Perception is reality.
With an increasingly fractured news media and a 10-second soundbite world, people based their opinions and insights on very little actual information. It is what they heard. It is what they have been led to believe.
The Republicans have been very successful recently. Until Monday.
A recent poll found that 45% were opposed to Obamacare. The same poll found that 37% were opposed to the Affordable Care Act. If that doesn’t sum up the “perception is reality” theme, then what would? People were asked about the exact same law with a different name, and 8% blindly hated it.
Maybe it was due to their dislike of President Obama. Maybe it was due to the constant barbs leveled at Obamacare – not the Affordable Care Act – that swayed their mind. Regardless, the Republicans won the battle of public opinion over Obamacare.
Or so it would seem.
On Monday night, the Government shut down over the GOP’s insistence to delay Obamacare for a year. It ended up being the best PR the Affordable Care Act could have ever asked for.
Today, the much-discussed exchanges open up for Obamacare. This was precisely the moment the GOP should have circled for months as the date to bring the fight to the public. This was their opportunity to make their case against Obamacare with real, hard evidence.

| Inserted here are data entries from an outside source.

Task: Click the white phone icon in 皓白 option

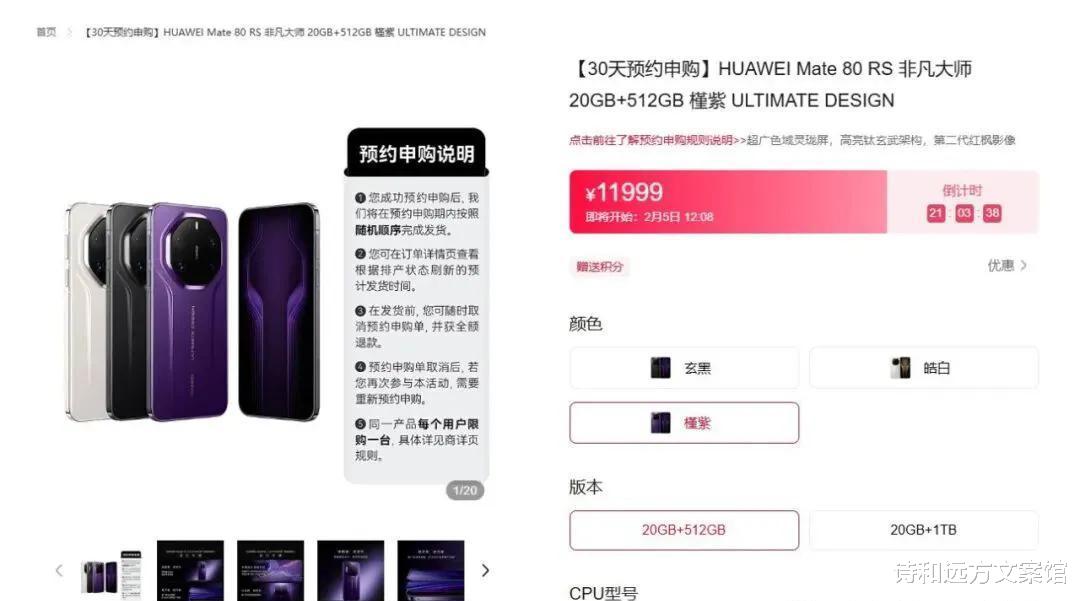Action: [900, 368]
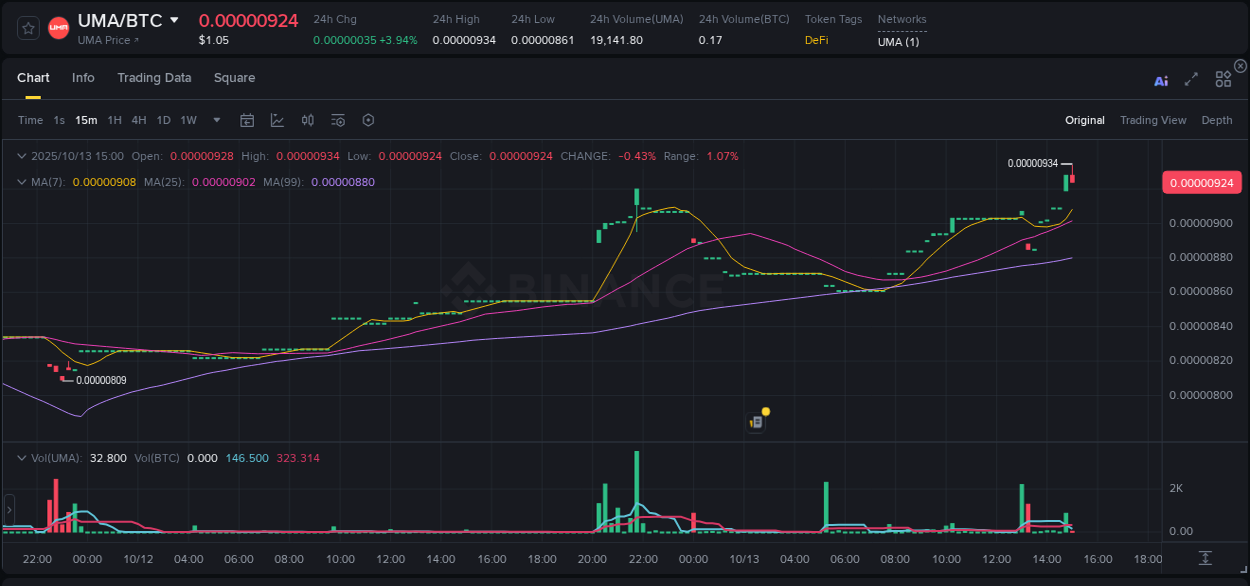Switch to the Trading Data tab
The image size is (1250, 586).
point(155,78)
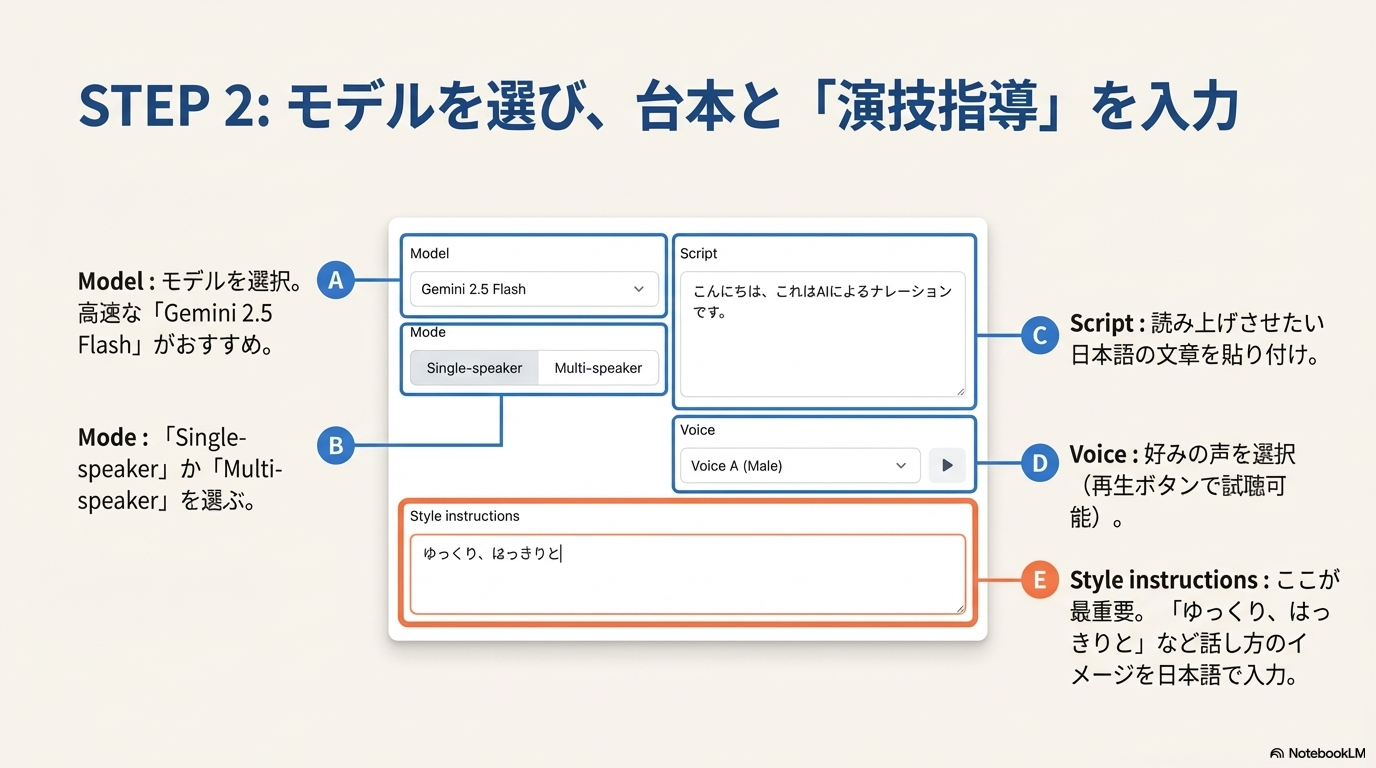Click the blue circle labeled B
This screenshot has height=768, width=1376.
pyautogui.click(x=336, y=445)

It is nearly impossible that the Exchanges will open without a hitch – almost nothing operated at that wide of scale is 100% ready from hour 1, day 1. With a world watching, every mistake, every hiccup, every problem would have been magnified ten-fold in the eyes of a media – especially on the Conservative side – waiting for the other shoe to drop.
Even better for the GOP, there is a looming debt ceiling fight – or there was – in 2 weeks. If the launch of the Exchange failed and public opinion was swayed even further against the law, the GOP may have had the opening they were so desperately looking for.
Instead, the procedures of Obamacare are on the backburner. If anything, it presented Democrats with an opening to discuss the positives of the law without the intense scrutiny. The Today Show, this morning, did a quick, “5 Questions” piece on the law. Basically, it was to discuss the particulars of what the exchanges meant. It was a perfect pitch for what the law is meant to do – protect the uninsured. The women interview pointed out how much of the law, including the ban on excluding people with pre-existing conditions and children being able to say on their parents’ coverage until 26, has already been in effect.
Matt Lauer, almost incredulously, asked toward the end, “So what’s the problem?”
Today, not only on Today, the discussion is centered on the shutdown. It is focused on a dysfunctional government. In particular, it is shining the light on a dysfunctional party.
You could tell by the tenor of the party’s respective cable mouthpieces who had won the PR battle. On MSNBC leading up to midnight, the hosts were laughing and smirking. They could not believe this was happening.
On Fox News, it was far more serious. It was a tone of reverence and regret. They were quick to point out that furloughed employees “should” eventually get paid. That it wasn’t as bad as people thought. As a PR guy myself, I know the pain of trying to spin a loser. It’s not fun. It’s not easy. It’s ugly.
And on CNN, the tone was of a shock. Piers Morgan – why he was their go-to at midnight is a whole other story – was apoplectic that the Statute of Liberty would be closed.
Erin Burnett, around 11:45 p.m., interview Rep. Todd Rokita, R-Ind., who promptly declared Obamacare as “one of the most insidious laws ever created by man.” Burnett had to stop him there, calling out the absurdity of that remark, but he pressed on.
When Burnett asked why the GOP was shutting down despite 66% of Americans being against, he responded that, “You can look at numbers different ways and if you ask the questions differently.”
Where was Rokita’s PR person? Is that really the GOP’s message? To discount the polls and speak in hyperbole?
I appreciate that the GOP wants to oppose Obamacare. But they opened themselves for ridicule. They let the Left write articles like this one.
I did a media training session yesterday and one thing that stood out, based on these events, was the notion of knowing your audience. When you do an interview, when you write a press release, when you send out an email, when you do anything – you have to know who that audience is.
The GOP knows its audience. It’s just the wrong audience.
They are playing to the far right – the Tea Party. They are playing to a group that will accept nothing less than complete and total opposition to Obamacare, even at the extreme means of shutting down the government or, heaven forbid, sending the economy into catastrophe mode.
I understand the need to placate the base that put you in office. But at some point, the GOP needs to think beyond that. I forget who, but one of the talking heads correctly stated that the GOP’s strategy may win Congressional elections, but it will never win Presidential elections.
After last night, the GOP comes out looking like the obstructionist party. Whether you personally believe that or not is irrelevant on a larger scale – that’s the public perception.
The Democrats won this PR battle from the moment it started because it couldn’t lose. The GOP picked a fight it couldn’t win.
If the GOP had passed the clean resolution last week, all we’d be talking about today is the healthcare exchanges and if they were working.
Instead, all we’re talking about is how the GOP shut down the Federal Government.
That is the definition of bad press. That is a story I am glad I don’t have to spin.